*Passage to read*
------------------------------------------------

# doing fine then the feelings start to arise.



## xxPsychoKatxx (Dec 6, 2011)

i have this thing where i do fine all day long then i start to think about my husband and how i dont know who he is anymore and how the man i married doesnt exist anymore and it breaks me down so bad, all i can think now when i see him is that hes nothing but the ghost of who my husband used to be, he has his face and his body but its not him at all.

the guy i married was the most sweet, loving, caring guy that i had ever met and to others he was seen in a different way and what was special is that he was all those things just to me and now i dont even get a text or a call and hes giving all those emotions to another women and it kills me because shes not me and now its not special between us anymore.

ive decided to cut him out of my life in someway because i dont know him and i dont like who hes become and it hurts so bad because i miss the guy i married and i feel like i wont ever see him again.

idk i guess its just this lonely feeling talking but does any one feel this way too?
like they dont know who the person they married is anymore and dont ever feel there is hope to seeing that person again?

just a sad night i guess.


----------



## EleGirl (Dec 3, 2011)

Would it help if you thought of him as dead and gone? In a very real way the man you married is.

I just don't have any advise. The grieving is a process.


----------



## xxPsychoKatxx (Dec 6, 2011)

EleGirl said:


> Would it help if you thought of him as dead and gone? In a very real way the man you married is.
> 
> I just don't have any advise. The grieving is a process.


well i do think of him in this way also, i feel like im a widow in a sense because hes not here anymore.
but when i say it that way i feel like its a little harsh even tho its true lol.


----------



## EleGirl (Dec 3, 2011)

xxPsychoKatxx said:


> well i do think of him in this way also, i feel like im a widow in a sense because hes not here anymore.
> but when i say it that way i feel like its a little harsh even tho its true lol.


Oh I know. Sometimes it's just too much. I know that I don't have any answers tonight.


----------



## Yummy2011 (Jun 1, 2011)

I am in the same place.
_Posted via Mobile Device_


----------



## hurtingsobad (Oct 29, 2011)

I use the fast forward method;

1. Focus on the source of your hurt. Ask yourself "Can I allow this feeling", or "Can I welcome this feeling".
2. "Can I let this feeling go?" Y or N
3. "Would I let this feeling go?" Y or N
4. Ask yourself "When?"
5. Examine the feeling again...does it feel different...do you feel a shift? If not, return to Step 1 and try again!

Good Luck to all of us this Xmas Season....2011 holiday will be remembered for sure....


----------

------------------------------------------------

*Source data*
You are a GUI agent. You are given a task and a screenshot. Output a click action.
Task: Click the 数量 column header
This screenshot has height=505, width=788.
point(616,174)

------------------------------------------------

*Tasks to perform*
A – In the forum thread about a husband who no longer seems like the man she married, what method does hurtingsobad say they use?
B – Repeat word for word the part of the forum thread that opens with the words containing "## hurtingsobad (Oct" and closes with "remembered for sure....".
The lines are separate material and do not belong to the forum thread.

*Outputs by task*
A – The fast forward method.

B –
## hurtingsobad (Oct 29, 2011)

I use the fast forward method;

1. Focus on the source of your hurt. Ask yourself "Can I allow this feeling", or "Can I welcome this feeling".
2. "Can I let this feeling go?" Y or N
3. "Would I let this feeling go?" Y or N
4. Ask yourself "When?"
5. Examine the feeling again...does it feel different...do you feel a shift? If not, return to Step 1 and try again!

Good Luck to all of us this Xmas Season....2011 holiday will be remembered for sure....